| Set problem |
Copy out the rows word for word, starting at the first row and ending at the line that contains "click(x=220, y=435)".

============

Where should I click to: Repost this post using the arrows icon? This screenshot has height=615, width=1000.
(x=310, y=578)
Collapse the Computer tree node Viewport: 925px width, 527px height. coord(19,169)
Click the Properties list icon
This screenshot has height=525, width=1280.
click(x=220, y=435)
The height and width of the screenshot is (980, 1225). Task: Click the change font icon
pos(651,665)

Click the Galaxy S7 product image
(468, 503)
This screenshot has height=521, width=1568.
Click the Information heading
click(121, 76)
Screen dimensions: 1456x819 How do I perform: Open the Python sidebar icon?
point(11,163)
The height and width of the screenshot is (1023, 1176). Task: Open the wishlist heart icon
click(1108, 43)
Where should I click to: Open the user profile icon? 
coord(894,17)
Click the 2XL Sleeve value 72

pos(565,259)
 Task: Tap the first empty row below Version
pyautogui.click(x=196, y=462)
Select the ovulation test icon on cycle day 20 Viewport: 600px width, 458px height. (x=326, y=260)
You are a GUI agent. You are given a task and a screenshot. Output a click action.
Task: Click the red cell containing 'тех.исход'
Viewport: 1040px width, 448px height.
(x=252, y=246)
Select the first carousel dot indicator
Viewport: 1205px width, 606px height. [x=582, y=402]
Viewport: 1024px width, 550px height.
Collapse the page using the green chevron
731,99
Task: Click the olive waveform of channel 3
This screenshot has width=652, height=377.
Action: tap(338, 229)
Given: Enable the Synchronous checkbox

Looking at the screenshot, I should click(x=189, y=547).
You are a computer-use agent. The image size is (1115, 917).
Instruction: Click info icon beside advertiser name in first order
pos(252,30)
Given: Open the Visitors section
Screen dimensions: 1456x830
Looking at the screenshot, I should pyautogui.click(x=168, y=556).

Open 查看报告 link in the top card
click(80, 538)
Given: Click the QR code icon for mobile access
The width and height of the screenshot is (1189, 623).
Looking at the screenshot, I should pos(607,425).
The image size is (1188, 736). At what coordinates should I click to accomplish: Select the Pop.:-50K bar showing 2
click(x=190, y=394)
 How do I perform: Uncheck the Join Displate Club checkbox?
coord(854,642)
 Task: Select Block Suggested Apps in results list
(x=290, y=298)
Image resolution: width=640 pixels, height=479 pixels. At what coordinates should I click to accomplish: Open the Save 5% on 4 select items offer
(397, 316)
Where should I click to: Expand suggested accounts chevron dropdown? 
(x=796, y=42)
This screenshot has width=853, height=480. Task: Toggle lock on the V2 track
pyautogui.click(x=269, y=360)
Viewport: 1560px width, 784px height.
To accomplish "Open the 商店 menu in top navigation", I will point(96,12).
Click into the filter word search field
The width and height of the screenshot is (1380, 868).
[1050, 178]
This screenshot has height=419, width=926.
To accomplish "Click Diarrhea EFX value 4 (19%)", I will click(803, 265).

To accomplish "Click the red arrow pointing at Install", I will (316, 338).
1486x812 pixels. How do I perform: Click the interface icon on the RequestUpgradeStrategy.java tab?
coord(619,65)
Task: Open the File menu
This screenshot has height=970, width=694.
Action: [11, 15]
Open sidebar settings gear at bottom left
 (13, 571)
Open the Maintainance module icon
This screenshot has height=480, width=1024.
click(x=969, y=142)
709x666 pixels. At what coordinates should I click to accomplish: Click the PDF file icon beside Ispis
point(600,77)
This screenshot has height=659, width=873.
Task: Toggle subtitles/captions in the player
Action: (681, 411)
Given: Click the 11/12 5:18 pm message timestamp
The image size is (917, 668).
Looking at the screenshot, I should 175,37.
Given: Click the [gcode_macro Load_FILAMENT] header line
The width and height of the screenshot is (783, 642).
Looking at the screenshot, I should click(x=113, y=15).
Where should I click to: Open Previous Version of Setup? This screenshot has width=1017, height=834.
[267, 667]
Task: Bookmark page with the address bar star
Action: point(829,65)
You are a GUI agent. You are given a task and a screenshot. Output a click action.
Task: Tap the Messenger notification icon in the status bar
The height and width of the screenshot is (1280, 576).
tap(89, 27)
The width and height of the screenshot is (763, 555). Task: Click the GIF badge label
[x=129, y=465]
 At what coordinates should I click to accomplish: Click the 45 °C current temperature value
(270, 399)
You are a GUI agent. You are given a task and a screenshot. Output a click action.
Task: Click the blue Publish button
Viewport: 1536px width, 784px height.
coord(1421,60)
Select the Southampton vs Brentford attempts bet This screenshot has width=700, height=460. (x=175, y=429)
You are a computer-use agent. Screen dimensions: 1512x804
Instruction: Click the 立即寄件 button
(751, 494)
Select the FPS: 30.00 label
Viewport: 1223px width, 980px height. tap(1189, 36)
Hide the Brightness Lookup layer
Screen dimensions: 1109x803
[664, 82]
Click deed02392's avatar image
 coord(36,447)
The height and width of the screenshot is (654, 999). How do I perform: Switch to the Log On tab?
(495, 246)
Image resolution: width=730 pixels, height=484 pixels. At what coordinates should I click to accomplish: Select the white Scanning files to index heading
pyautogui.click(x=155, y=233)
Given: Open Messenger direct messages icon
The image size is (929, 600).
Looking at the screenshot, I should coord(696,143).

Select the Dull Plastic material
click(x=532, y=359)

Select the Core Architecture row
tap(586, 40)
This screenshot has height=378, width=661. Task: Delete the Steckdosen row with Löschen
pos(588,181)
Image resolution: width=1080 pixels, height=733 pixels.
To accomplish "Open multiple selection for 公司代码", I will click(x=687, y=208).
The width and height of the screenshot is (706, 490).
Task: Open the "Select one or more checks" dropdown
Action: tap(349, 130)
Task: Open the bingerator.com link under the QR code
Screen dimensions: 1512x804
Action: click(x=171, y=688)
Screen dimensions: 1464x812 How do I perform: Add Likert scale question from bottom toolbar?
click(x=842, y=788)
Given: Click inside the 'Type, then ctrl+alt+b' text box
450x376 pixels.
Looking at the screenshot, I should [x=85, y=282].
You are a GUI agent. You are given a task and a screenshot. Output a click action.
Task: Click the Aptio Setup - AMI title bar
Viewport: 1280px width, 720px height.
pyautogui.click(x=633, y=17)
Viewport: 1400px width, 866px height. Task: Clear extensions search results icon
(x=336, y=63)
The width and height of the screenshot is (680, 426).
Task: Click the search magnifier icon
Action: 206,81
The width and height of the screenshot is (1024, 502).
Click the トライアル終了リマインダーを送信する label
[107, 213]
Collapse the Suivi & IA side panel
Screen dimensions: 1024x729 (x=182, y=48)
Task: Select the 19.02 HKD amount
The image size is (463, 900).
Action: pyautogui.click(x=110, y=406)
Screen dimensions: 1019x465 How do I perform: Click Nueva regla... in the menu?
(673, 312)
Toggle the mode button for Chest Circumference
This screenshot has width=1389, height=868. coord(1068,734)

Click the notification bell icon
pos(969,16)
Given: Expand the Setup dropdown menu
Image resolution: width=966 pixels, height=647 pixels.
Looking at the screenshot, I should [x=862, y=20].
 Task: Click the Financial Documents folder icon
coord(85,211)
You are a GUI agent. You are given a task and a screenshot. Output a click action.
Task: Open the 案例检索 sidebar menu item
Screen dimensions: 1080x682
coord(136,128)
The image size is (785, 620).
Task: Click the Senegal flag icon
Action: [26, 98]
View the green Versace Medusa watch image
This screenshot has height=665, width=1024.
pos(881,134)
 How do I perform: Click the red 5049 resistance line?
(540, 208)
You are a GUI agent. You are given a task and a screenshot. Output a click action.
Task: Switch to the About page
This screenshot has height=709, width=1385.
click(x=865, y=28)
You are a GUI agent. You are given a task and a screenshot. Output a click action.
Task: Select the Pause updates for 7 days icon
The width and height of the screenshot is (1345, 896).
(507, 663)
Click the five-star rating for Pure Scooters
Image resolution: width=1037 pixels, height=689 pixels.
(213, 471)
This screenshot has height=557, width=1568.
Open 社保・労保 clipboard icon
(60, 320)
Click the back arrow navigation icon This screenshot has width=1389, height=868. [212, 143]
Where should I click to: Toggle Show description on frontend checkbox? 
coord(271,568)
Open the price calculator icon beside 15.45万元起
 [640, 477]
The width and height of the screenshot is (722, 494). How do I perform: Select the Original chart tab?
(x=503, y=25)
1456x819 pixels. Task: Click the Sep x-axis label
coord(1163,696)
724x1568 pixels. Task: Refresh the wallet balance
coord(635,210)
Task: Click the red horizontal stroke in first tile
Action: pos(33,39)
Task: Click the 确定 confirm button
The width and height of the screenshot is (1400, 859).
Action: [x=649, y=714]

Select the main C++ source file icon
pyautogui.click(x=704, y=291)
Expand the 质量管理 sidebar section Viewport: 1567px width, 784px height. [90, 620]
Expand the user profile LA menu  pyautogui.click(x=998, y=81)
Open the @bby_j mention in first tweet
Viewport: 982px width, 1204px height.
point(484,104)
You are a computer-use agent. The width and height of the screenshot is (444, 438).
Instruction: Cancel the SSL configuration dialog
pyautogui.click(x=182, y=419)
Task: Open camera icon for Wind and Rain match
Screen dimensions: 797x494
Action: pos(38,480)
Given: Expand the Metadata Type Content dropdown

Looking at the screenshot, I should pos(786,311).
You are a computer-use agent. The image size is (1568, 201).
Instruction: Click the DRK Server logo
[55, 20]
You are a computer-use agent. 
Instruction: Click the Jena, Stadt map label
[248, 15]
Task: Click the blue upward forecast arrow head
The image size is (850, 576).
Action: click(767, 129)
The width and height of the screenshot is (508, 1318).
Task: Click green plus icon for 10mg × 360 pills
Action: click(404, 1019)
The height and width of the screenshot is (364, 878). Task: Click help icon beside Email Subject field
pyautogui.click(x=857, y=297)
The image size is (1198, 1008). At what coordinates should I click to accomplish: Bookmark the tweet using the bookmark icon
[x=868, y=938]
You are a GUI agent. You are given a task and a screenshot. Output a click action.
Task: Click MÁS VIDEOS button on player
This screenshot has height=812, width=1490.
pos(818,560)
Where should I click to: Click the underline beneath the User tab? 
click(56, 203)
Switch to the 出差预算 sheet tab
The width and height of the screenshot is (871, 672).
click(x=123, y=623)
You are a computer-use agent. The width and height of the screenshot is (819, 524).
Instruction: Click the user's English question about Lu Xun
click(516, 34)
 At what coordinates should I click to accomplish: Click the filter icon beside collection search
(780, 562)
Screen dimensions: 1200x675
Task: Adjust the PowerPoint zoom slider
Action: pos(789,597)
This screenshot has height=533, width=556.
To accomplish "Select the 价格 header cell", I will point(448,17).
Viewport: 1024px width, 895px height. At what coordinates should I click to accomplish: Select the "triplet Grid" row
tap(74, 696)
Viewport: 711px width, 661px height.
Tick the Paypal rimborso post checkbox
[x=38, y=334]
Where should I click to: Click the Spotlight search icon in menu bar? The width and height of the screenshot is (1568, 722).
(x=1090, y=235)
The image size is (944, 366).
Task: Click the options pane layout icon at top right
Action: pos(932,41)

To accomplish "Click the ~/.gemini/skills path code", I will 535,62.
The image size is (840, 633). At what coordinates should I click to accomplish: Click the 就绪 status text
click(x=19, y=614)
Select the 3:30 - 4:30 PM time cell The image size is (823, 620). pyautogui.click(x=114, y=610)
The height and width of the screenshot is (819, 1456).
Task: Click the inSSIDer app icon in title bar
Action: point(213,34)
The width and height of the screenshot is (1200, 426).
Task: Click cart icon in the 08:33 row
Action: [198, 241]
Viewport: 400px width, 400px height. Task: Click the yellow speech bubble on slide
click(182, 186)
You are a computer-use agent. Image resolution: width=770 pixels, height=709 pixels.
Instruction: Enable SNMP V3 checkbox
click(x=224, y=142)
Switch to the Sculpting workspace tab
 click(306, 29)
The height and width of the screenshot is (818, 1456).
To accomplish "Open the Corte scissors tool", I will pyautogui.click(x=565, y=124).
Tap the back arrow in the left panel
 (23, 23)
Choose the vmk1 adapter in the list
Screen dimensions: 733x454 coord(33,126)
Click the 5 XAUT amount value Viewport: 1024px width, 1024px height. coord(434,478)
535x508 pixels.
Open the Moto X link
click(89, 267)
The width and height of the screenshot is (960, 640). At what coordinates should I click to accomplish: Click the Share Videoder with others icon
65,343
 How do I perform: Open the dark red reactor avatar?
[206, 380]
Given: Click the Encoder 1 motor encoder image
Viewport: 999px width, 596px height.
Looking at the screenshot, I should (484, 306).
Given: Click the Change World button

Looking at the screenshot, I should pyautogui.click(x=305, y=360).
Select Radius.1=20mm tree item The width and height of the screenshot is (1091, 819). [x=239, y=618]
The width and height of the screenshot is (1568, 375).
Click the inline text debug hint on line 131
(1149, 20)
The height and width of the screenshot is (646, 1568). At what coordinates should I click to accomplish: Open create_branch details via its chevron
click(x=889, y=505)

============

| Answer to this task |
Where should I click to: Repost this post using the arrows icon? This screenshot has height=615, width=1000.
(x=310, y=578)
Collapse the Computer tree node Viewport: 925px width, 527px height. coord(19,169)
Click the Properties list icon
This screenshot has height=525, width=1280.
click(x=220, y=435)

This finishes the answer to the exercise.